Brown Pelican Juvenile

First impressions

The first time I saw Brown Pelicans, with the idea in mind of photographing them, there were about 6 of them coasting along the shoreline in Del Norte County, CA. I thought, “I’ll never get close enough to them to get a good shot.”

I never did get close to them, however, they did get close to me under not so great of circumstances.

 

A brief description of Brown Pelicans

Brown Pelican Diving

     Adult Brown Pelicans (Pelecanus occidentalis) have dark brown bodies with white to yellow necks. They have long, beaks tinged with red that end with a little hook. While flying, they keep their pouches tucked tightly under their beaks. These birds are often seen in small groups, wings out to their full 6-8.2 ft. wing span, flying close to the water taking advantage of what’s called the “ground effect”. There is less drag close to the water which allows the Brown Pelican to travel great distances in a short period of time with a lot less effort than flying higher above.

It’s a sight to see them hunt in the dramatic way that they do. When they arrive on the scene they circle an area, dominating the airspace with their 6-12 lb. bodies, until they see a school of small fish. Protected against impact by their own little airbags, they dive head first into the water and scoop up as many fish as they can into their expandable pouches. They float back up to the surface with surprising buoyancy, right themselves into a paddling position and immediately go to work straining the water out of their beaks, leaving the fish inside. Suddenly they tilt their heads back and swallow all the fish at once. Afterwards, they seem to burp and wiggle their happy little tails with joy. (I’m not kidding, I’ve seen this behavior time and time again.)

Brown Pelicans breed from Anacapa Island, California south to Chile and from Maryland to Venezuela and Trinidad. They nest in mangroves and lay two or three eggs in March or April. The chicks reach their full size in a month, fledge in 63 to 76 days and reach full maturity in two to five years. After breeding, they head north and may be seen as far as British Columbia and Nova Scotia.

The Brown Pelican population declined in the early 1900’s due to the many plume hunters who stalked them for feathers in the olden days. After recovering from that, they suffered a huge blow from ongoing pesticide poisoning. DDT, the primary component, was banned in 1972. This legislative move aided in the rebound of this elegant flyer. They were taken off the endangered species list in California in 2009. However, they continue to struggle due to recent crashes in sardine populations, injuries from fishing lines and hooks and oil fowling.

Accidental close encounter

The 2011 Fukishima tsunami destroyed the harbor in Crescent City.
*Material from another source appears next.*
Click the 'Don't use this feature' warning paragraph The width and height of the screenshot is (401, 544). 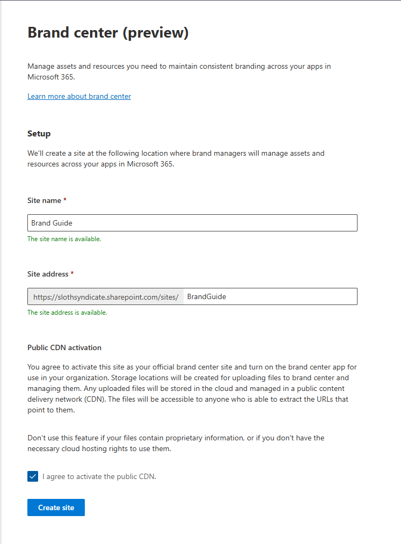pos(176,444)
Locals, myself included, came down to watch workers tear out all the docks and remove all but a few boats from the basin. That summer, Brown Pelican juveniles began arriving at the harbor and came so close they were flying over the parking lot. Some days I would go and sit on a ledge with my camera while they came within 20 feet of me. They were more than filling my frame and I thought that, for a photographer, this was about as good as it could get. Sometimes I would shot 1,000 to 2,000 pictures within a couple of hours.

As the summer wore on the juveniles began clustering around the fish cleaning stations, begging for an easy meal. Most of them were feeding off of fish heads and tried to swallow them whole as pelicans do with all their prey. But their usual prey is much smaller. I was alarmed to see these innocent young creators casually walking around among the fishermen with 5″ fish heads lodged in their pouches. Some of them were so hungry that when one pelican would open its mouth, the other would try to steal the head right out of its pouch! Although most of them continued to walk around with the fish heads in their pouches, once in a while a lucky pelican was able to gag one out.

_MG_9072 Oiled Pelicans and Fish Head
Oiled Juvenile Brown Pelicans standing with their friend who has a fish head stuck in his pouch.

I was really surprised at their trust in humans and the close proximity at which they would stand to us. I sat down on the curb with camera in hand and watched the spectacle unfold. Eventually one of the juvs walked up to me and stood within 2 feet of me. For a while I didn’t move for fear of startling it. Once I realized he had absolutely no fear of me, I removed my lens cover and started to shoot. This time I wasn’t thinking that for a photographer this was as good as it gets, this was monumental!

Suddenly, from out of the corner of my eye, I could see the figure of another pelican coming in for a landing. The little guy who had been standing next to me took off and tapped me on the shoulder as he flew across me. Now that is as good as it gets.

As unnatural as I knew it was for all these young pelicans to be seen clustered around humans and their smelly little fish dumpster, there was something more going on that my untrained eyes were unable to see. Many of them appeared to be wet and were, somehow, never drying. Then I read an article in the Del Norte Triplicate (a local newspaper) on July 24, 2012, about the tearing down of the fish cleaning stations in Crescent City because the Brown Pelicans were suffering from what’s called “oiling”. There was a pipe attached to the cleaning station tables that lead down to the water where the pelicans were swimming and it was dripping right on top of them.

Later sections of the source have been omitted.